Recovery Groups: Panacea or Pandemonium?

How is a Christian supposed to approach recovery groups?

Jenny approached her first meeting of the incest survivors' group with anxiety. She and her counselor had concluded that she had been sexually abused as a child. Her world seemed to spin as she grappled with what that meant. She needed help. She had heard of a 12-step support group for survivors sponsored by her church's Recovery Ministries.

Only a handful of women attended the meeting. The facilitator seemed to be very much "in charge" as the meeting began. She read the rules of the meeting. Then someone read a teaching from the Serenity Bible, someone else read the Scripture for the day. The facilitator opened the floor, and one by one the women began sharing. When each was finished, someone else shared. When anyone attempted to respond to the speaker, the facilitator cut her off with the words, "No cross talk." After everyone had spoken, the facilitator closed in prayer and everyone left. Jenny felt abandoned, discounted, and confused.

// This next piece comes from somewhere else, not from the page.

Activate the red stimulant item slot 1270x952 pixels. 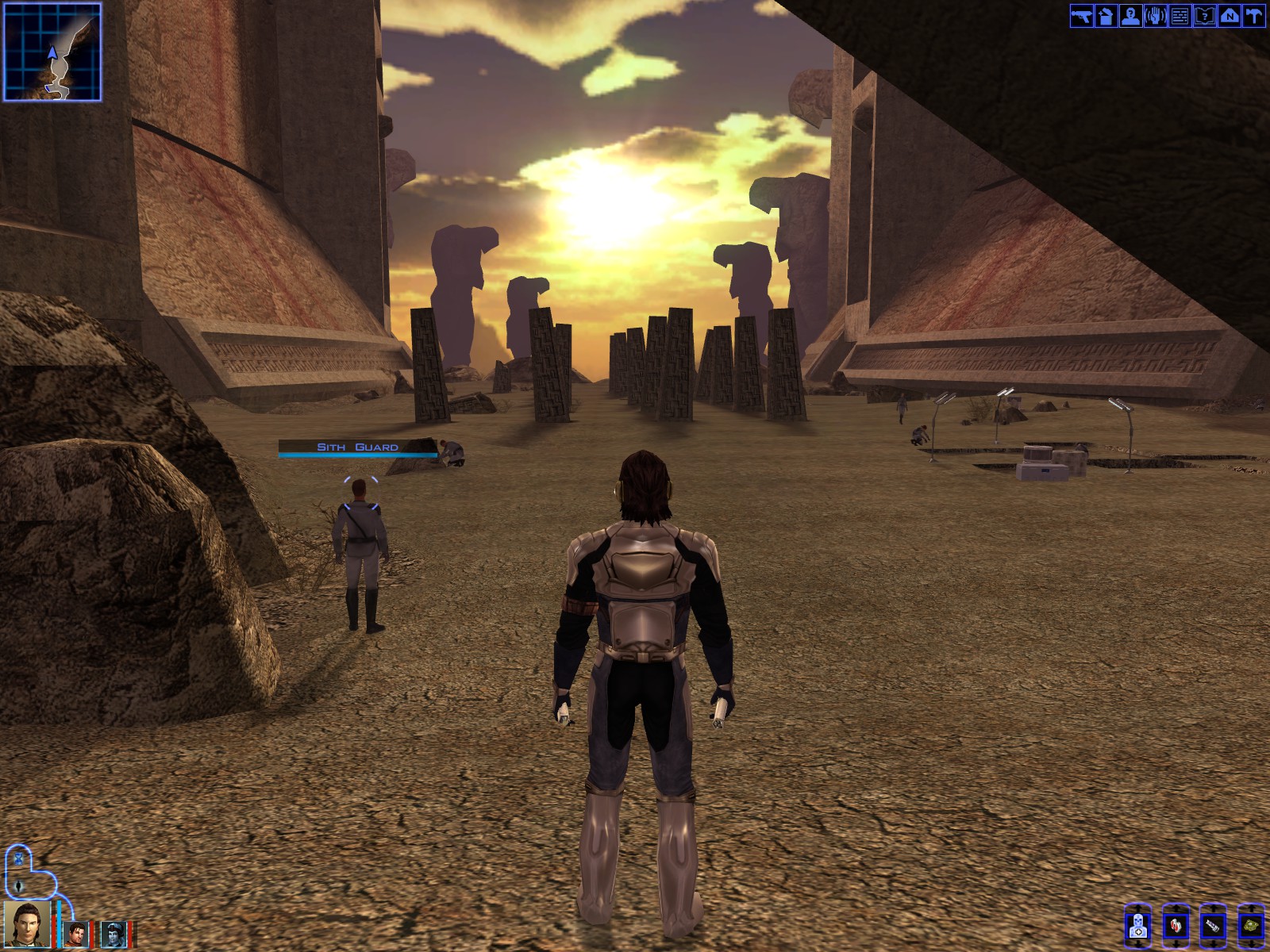1176,926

No one had seemed to connect with anyone else. She had sought help, but felt she had hit a blank wall. They might as well have spoken to an empty room. Where was the Christian love and concern she had expected to help her through the next phase of her healing journey? Although she attended several more meetings, nothing changed.

Later, she found an art therapy group for survivors that allows thoughtful feedback. She began to heal as the women in the group ministered to one another. She says, "I know the 12-step programs work for many people, but that one just left me feeling confused and scattered. I feel more affirmed in the art group, even though it isn't Christian."

Joe has attended a small Alcoholics Anonymous meeting near his home daily for the past three years. He is proud of his 27 ...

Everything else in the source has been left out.